One of the books that I found in going through the living room shelves at 20 was a 1957 - 1st edition! - copy of Pevsner's Buildings of England: Northumberland - which of course came with me. 
He had Views about Cragside - built by Norman Shaw for William Armstrong (in whose town house, now a hotel, I'm currently staying): "The site is Wagnerian and so here is Shaw's architecture.  It has none yet of the finesse of his Chelsea houses of a few years later. Its origin is the Tudor style both in its stone and its black-and-white versions.

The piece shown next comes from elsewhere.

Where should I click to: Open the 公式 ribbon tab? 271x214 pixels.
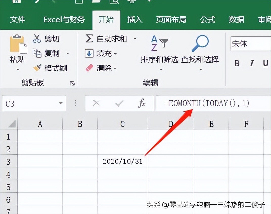tap(208, 19)
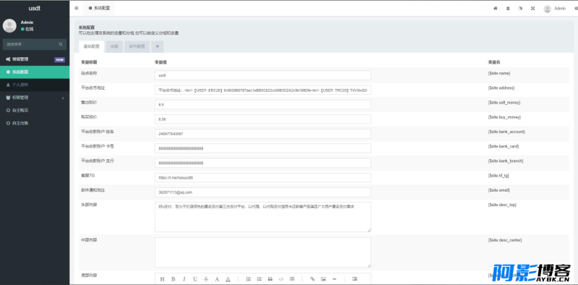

The Northumbrian hills are not a black-and-white region, but that did not worry Shaw in 1870." 

There are some stunning late C19th domestic interiors - this big living room has stained glass built on Rossetti designs, and then, in the dining room, there are William Morris windows representing the four seasons.






The bedrooms range from cosy,


to grandiose, with owls on the bedposts.


The whole place ran on hydraulic power, including the dishwasher (Armstrong was, of course, an engineer) - and made a fortune through (post the Crimean war) making guns and battleships for the world - not just the Empire, though he did plenty of that, and trains, too.


He had a large art collection - though the good stuff, including Turners, Constables, and Millais's Cill October - were sold by his heir in 1910 (he ran through money very quickly).  There's lots of stuff - especially mawkish stuff - by Henry Emmerson, who was good at churning it out;


but also, and rather surprisingly, John Bell's A Daughter of Eve - A Scene on the Shore of the Atlantic (1862) - later inevitably called the African Slave.  He sold guns to both sides in the Civil War.


What I absolutely hadn't known was his experiments with electricity (he corresponded with Faraday) and indeed, recorded the patterns made by electrical sparks on photographic plates.



And the grounds were magnificent - huge tall pines; endless rhododendrons; a formal garden (this mechanism measures the sun - a bit of a joke, today); two fern gardens, and a pretty garden gate.